Вторая часть (б) моего рассуждения опирается на далеко идущие предположения, касающиеся не только того, что было, но и того, что могло, а чего не могло быть при данных материальных, интеллектуальных, научных условиях того или иного конкретного периода. Например, описывая, каким образом Галилей разделил теорию и опыт, я указал ("Против метода", в дальнейшем – ПМ, с. 293), что новые правила соответствия не только не были введены, но и не могли быть введены, поскольку для разработки инструментов и способов проверки, не опирающихся на повседневный опыт, требуется определенное время. Сегодня Аристотель, завтра Гельмгольц – такое не только неправдоподобно, но попросту невозможно. Соображения подобного рода следует учитывать при рассмотрении каждого конкретного случая.

В ПМ я рассмотрел два случая, создающие трудности для ньютонианского индуктивизма, фальсификационизма и теории научно-исследовательских программ. Я пытался также показать, что теории не всегда можно сравнивать по содержанию или по степени правдоподобия, даже если они относятся к "одной и той же области". Я высказал предположение о том, что аналогичные трудности должны возникать в связи с любым правилом и любым стандартом, если они обладают хотя бы малейшим содержанием. А поскольку обычно считается, что правила и стандарты образуют "рациональность", постольку я сделал вывод о том, что известные эпизоды истории науки, равно восхищающие ученых, философов и простых людей, не были "рациональными", осуществлялись не "рациональным" образом, "разум" не был их движущей силой, а их оценки – "рациональными".

-*-

НАД ЧЕМ РАБОТАТЬ: Можете процитировать из выдержки о рациональности в истории науки всё, начиная со слов «Вторая часть (б)» и ниже, вплоть до слов «каждого конкретного случая.»?

-*-

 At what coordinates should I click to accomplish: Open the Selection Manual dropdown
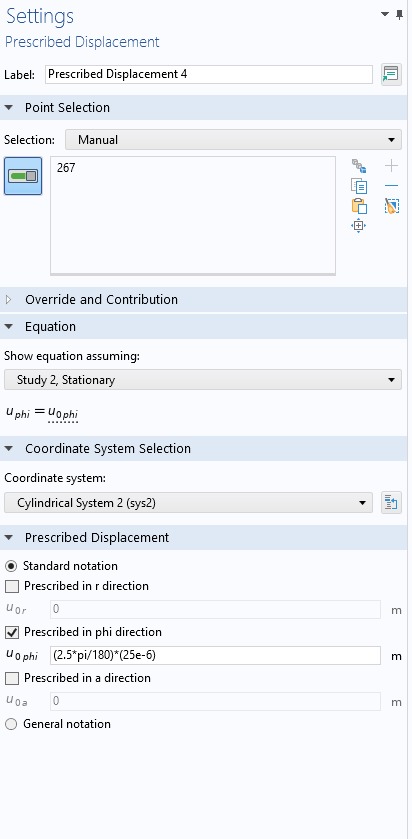pos(233,140)
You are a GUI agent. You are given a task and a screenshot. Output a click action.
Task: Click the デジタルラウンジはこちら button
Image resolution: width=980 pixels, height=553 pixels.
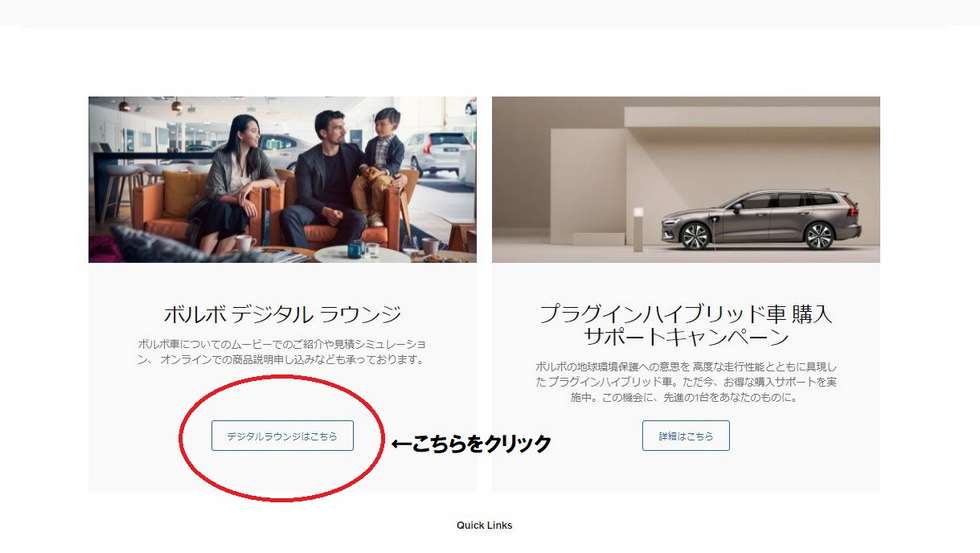pyautogui.click(x=282, y=436)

-*-

ГОТОВОЕ УПРАЖНЕНИЕ:
Вторая часть (б) моего рассуждения опирается на далеко идущие предположения, касающиеся не только того, что было, но и того, что могло, а чего не могло быть при данных материальных, интеллектуальных, научных условиях того или иного конкретного периода. Например, описывая, каким образом Галилей разделил теорию и опыт, я указал ("Против метода", в дальнейшем – ПМ, с. 293), что новые правила соответствия не только не были введены, но и не могли быть введены, поскольку для разработки инструментов и способов проверки, не опирающихся на повседневный опыт, требуется определенное время. Сегодня Аристотель, завтра Гельмгольц – такое не только неправдоподобно, но попросту невозможно. Соображения подобного рода следует учитывать при рассмотрении каждого конкретного случая.